The task: Should any entry seem unclear, still set it down exactly as given, along with all the others.

(Excerpts from a dataset)
- - -

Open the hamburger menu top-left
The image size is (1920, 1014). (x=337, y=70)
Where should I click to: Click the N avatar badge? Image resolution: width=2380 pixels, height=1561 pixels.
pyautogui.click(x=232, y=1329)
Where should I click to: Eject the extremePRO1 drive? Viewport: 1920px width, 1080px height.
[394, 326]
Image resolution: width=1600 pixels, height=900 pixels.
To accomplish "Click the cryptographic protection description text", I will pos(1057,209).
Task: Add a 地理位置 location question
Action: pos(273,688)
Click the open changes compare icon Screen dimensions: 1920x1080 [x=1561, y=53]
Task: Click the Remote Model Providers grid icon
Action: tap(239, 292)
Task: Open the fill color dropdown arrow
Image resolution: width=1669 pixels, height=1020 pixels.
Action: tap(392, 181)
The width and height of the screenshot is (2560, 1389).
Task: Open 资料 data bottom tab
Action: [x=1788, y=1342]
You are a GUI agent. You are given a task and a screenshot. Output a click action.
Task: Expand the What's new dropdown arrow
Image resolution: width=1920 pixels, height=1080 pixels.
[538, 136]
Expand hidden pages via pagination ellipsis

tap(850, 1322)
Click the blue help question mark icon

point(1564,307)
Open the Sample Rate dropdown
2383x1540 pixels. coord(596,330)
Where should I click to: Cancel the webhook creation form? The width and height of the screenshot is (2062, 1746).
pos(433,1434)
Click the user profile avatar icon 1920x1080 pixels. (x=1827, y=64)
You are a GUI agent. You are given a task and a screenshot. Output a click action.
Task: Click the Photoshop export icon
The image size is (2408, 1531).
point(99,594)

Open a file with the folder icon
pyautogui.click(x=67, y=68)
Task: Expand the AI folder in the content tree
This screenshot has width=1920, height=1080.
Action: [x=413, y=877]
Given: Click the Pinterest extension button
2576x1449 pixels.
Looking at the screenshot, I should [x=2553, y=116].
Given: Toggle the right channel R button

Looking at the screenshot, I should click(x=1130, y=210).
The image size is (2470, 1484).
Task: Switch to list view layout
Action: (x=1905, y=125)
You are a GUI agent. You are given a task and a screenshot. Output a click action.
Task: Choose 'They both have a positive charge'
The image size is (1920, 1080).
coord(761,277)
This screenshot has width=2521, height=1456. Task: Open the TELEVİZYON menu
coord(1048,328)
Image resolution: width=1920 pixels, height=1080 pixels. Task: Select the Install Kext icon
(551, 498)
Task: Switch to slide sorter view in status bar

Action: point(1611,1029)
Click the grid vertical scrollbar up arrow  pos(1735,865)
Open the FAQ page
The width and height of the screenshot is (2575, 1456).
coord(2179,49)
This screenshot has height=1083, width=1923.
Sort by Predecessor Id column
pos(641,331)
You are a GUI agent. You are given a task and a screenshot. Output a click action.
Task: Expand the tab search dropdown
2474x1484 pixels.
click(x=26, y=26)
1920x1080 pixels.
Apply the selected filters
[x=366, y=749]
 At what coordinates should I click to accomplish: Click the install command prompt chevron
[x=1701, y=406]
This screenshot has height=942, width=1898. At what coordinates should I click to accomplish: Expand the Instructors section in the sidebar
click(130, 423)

- - -

Solution to this task:
Open the hamburger menu top-left
The image size is (1920, 1014). (x=337, y=70)
Where should I click to: Click the N avatar badge? Image resolution: width=2380 pixels, height=1561 pixels.
pyautogui.click(x=232, y=1329)
Where should I click to: Eject the extremePRO1 drive? Viewport: 1920px width, 1080px height.
[394, 326]
Image resolution: width=1600 pixels, height=900 pixels.
To accomplish "Click the cryptographic protection description text", I will pos(1057,209).
Task: Add a 地理位置 location question
Action: pos(273,688)
Click the open changes compare icon Screen dimensions: 1920x1080 [x=1561, y=53]
Task: Click the Remote Model Providers grid icon
Action: tap(239, 292)
Task: Open the fill color dropdown arrow
Image resolution: width=1669 pixels, height=1020 pixels.
Action: tap(392, 181)
The width and height of the screenshot is (2560, 1389).
Task: Open 资料 data bottom tab
Action: [x=1788, y=1342]
You are a GUI agent. You are given a task and a screenshot. Output a click action.
Task: Expand the What's new dropdown arrow
Image resolution: width=1920 pixels, height=1080 pixels.
[538, 136]
Expand hidden pages via pagination ellipsis

tap(850, 1322)
Click the blue help question mark icon

point(1564,307)
Open the Sample Rate dropdown
2383x1540 pixels. coord(596,330)
Where should I click to: Cancel the webhook creation form? The width and height of the screenshot is (2062, 1746).
pos(433,1434)
Click the user profile avatar icon 1920x1080 pixels. (x=1827, y=64)
You are a GUI agent. You are given a task and a screenshot. Output a click action.
Task: Click the Photoshop export icon
The image size is (2408, 1531).
point(99,594)

Open a file with the folder icon
pyautogui.click(x=67, y=68)
Task: Expand the AI folder in the content tree
This screenshot has width=1920, height=1080.
Action: [x=413, y=877]
Given: Click the Pinterest extension button
2576x1449 pixels.
Looking at the screenshot, I should [x=2553, y=116].
Given: Toggle the right channel R button

Looking at the screenshot, I should click(x=1130, y=210).
The image size is (2470, 1484).
Task: Switch to list view layout
Action: (x=1905, y=125)
You are a GUI agent. You are given a task and a screenshot. Output a click action.
Task: Choose 'They both have a positive charge'
The image size is (1920, 1080).
coord(761,277)
This screenshot has width=2521, height=1456. Task: Open the TELEVİZYON menu
coord(1048,328)
Image resolution: width=1920 pixels, height=1080 pixels. Task: Select the Install Kext icon
(551, 498)
Task: Switch to slide sorter view in status bar

Action: point(1611,1029)
Click the grid vertical scrollbar up arrow  pos(1735,865)
Open the FAQ page
The width and height of the screenshot is (2575, 1456).
coord(2179,49)
This screenshot has height=1083, width=1923.
Sort by Predecessor Id column
pos(641,331)
You are a GUI agent. You are given a task and a screenshot. Output a click action.
Task: Expand the tab search dropdown
2474x1484 pixels.
click(x=26, y=26)
1920x1080 pixels.
Apply the selected filters
[x=366, y=749]
 At what coordinates should I click to accomplish: Click the install command prompt chevron
[x=1701, y=406]
This screenshot has height=942, width=1898. At what coordinates should I click to accomplish: Expand the Instructors section in the sidebar
click(130, 423)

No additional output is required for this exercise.